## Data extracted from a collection
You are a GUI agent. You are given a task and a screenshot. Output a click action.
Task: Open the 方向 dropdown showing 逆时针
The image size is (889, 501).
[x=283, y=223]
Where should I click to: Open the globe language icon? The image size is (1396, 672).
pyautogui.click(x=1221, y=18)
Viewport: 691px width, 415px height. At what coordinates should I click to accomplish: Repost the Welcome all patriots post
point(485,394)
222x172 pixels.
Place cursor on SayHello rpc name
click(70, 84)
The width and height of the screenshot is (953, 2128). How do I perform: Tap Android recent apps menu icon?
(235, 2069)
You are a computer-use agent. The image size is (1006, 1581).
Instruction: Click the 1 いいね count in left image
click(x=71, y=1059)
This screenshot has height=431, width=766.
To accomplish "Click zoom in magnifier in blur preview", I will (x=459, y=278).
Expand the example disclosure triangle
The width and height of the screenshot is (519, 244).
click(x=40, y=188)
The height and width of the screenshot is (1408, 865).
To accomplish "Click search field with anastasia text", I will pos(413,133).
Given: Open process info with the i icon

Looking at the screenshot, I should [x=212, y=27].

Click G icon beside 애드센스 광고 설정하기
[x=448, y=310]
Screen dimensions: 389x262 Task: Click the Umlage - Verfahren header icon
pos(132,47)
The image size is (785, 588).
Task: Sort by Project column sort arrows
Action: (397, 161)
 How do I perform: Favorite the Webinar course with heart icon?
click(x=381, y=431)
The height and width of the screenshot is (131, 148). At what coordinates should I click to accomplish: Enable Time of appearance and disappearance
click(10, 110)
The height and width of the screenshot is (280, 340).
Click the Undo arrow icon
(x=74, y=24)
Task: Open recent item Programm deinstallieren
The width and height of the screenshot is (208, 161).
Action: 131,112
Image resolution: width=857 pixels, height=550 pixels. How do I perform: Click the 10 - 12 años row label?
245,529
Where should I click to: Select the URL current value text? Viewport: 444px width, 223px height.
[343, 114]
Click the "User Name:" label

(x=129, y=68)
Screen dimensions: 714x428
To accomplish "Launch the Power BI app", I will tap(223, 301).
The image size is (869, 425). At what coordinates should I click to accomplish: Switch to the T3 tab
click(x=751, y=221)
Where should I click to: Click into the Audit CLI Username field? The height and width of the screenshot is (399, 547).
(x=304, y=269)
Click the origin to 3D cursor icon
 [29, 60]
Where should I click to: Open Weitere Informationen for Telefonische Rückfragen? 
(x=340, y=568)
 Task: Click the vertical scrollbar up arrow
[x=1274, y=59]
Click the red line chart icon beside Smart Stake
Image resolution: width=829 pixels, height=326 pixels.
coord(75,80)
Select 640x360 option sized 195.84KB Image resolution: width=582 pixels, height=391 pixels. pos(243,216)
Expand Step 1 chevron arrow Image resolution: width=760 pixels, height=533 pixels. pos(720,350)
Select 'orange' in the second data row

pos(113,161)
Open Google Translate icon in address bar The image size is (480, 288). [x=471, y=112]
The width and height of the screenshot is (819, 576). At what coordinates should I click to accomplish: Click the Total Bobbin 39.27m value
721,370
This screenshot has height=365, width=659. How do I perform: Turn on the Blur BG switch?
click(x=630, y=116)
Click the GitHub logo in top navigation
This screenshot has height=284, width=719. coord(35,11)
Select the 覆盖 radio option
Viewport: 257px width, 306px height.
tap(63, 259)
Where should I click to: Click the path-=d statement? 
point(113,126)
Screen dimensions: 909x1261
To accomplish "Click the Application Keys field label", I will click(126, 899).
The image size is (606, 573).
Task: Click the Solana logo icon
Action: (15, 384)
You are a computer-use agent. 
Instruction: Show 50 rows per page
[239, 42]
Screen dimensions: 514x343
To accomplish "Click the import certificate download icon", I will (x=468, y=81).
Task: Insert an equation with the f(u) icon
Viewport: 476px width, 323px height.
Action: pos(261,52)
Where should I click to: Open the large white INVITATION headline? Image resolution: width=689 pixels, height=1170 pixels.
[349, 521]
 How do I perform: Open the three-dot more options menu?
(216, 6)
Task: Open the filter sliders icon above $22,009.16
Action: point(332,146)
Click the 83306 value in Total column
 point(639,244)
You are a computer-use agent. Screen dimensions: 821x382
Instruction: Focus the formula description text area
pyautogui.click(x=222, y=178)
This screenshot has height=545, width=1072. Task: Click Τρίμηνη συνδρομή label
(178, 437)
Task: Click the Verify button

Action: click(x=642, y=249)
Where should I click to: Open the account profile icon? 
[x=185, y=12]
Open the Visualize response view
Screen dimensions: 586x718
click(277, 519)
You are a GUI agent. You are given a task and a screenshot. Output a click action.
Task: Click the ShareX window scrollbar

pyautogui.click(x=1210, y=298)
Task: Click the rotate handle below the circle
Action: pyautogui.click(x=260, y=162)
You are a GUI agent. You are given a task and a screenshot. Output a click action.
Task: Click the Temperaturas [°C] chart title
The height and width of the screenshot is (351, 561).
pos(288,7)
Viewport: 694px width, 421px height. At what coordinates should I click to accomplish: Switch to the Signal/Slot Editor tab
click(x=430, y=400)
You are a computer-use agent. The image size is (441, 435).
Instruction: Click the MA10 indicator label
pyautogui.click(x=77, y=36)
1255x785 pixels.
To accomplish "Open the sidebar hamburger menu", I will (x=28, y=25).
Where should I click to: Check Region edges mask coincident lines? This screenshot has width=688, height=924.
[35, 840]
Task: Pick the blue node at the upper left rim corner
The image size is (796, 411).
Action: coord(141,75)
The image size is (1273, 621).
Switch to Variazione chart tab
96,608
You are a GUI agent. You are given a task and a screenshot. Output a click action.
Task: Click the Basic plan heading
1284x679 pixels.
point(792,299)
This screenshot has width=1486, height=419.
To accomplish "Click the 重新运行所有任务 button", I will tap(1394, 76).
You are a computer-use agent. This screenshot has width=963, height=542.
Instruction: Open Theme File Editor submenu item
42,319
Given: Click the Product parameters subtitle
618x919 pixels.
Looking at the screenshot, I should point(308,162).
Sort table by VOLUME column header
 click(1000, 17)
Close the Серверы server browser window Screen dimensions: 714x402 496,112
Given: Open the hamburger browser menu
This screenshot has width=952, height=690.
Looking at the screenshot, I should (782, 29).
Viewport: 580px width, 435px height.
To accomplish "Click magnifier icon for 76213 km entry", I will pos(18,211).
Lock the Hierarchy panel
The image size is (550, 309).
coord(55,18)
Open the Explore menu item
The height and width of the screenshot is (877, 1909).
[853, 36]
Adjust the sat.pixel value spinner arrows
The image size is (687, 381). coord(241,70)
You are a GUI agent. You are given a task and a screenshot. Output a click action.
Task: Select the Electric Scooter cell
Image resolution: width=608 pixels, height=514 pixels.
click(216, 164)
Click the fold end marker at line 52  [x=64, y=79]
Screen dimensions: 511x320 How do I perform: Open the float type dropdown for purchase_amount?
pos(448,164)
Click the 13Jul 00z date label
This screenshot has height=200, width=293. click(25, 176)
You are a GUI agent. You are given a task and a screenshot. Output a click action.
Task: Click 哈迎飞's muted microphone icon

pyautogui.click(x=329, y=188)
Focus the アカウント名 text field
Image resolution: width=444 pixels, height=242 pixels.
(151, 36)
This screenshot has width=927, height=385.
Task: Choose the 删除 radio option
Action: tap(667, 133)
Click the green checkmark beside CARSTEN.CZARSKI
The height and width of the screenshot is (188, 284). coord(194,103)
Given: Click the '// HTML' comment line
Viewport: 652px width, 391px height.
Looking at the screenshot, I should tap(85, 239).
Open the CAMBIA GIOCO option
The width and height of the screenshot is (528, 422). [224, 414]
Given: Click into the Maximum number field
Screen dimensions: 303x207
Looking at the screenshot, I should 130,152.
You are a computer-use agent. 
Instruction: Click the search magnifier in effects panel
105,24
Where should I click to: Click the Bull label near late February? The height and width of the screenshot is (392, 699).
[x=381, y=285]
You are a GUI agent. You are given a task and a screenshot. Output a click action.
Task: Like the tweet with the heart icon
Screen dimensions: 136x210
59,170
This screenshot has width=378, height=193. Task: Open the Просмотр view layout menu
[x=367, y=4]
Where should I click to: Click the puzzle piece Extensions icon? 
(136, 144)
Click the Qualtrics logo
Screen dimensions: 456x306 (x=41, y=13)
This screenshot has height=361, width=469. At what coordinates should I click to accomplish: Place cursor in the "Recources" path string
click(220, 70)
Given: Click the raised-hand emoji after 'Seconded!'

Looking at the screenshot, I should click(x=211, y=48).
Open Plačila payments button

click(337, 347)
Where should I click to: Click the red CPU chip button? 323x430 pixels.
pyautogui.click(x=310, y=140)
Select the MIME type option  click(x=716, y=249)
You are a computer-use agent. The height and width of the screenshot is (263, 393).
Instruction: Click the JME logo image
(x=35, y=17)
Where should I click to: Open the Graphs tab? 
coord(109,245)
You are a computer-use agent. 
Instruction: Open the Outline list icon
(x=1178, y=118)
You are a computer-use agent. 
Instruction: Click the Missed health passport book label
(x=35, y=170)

## TASK DESCRIPTION
Set down the lines of the records exactly, from the first one through the line containing "The height and width of the screenshot is (280, 340).", and add nothing else.

## ANSWER TO THIS PROBLEM
You are a GUI agent. You are given a task and a screenshot. Output a click action.
Task: Open the 方向 dropdown showing 逆时针
The image size is (889, 501).
[x=283, y=223]
Where should I click to: Open the globe language icon? The image size is (1396, 672).
pyautogui.click(x=1221, y=18)
Viewport: 691px width, 415px height. At what coordinates should I click to accomplish: Repost the Welcome all patriots post
point(485,394)
222x172 pixels.
Place cursor on SayHello rpc name
click(70, 84)
The width and height of the screenshot is (953, 2128). How do I perform: Tap Android recent apps menu icon?
(235, 2069)
You are a computer-use agent. The image size is (1006, 1581).
Instruction: Click the 1 いいね count in left image
click(x=71, y=1059)
This screenshot has height=431, width=766.
To accomplish "Click zoom in magnifier in blur preview", I will (x=459, y=278).
Expand the example disclosure triangle
The width and height of the screenshot is (519, 244).
click(x=40, y=188)
The height and width of the screenshot is (1408, 865).
To accomplish "Click search field with anastasia text", I will pos(413,133).
Given: Open process info with the i icon

Looking at the screenshot, I should [x=212, y=27].

Click G icon beside 애드센스 광고 설정하기
[x=448, y=310]
Screen dimensions: 389x262 Task: Click the Umlage - Verfahren header icon
pos(132,47)
The image size is (785, 588).
Task: Sort by Project column sort arrows
Action: (397, 161)
 How do I perform: Favorite the Webinar course with heart icon?
click(x=381, y=431)
The height and width of the screenshot is (131, 148). At what coordinates should I click to accomplish: Enable Time of appearance and disappearance
click(10, 110)
The height and width of the screenshot is (280, 340).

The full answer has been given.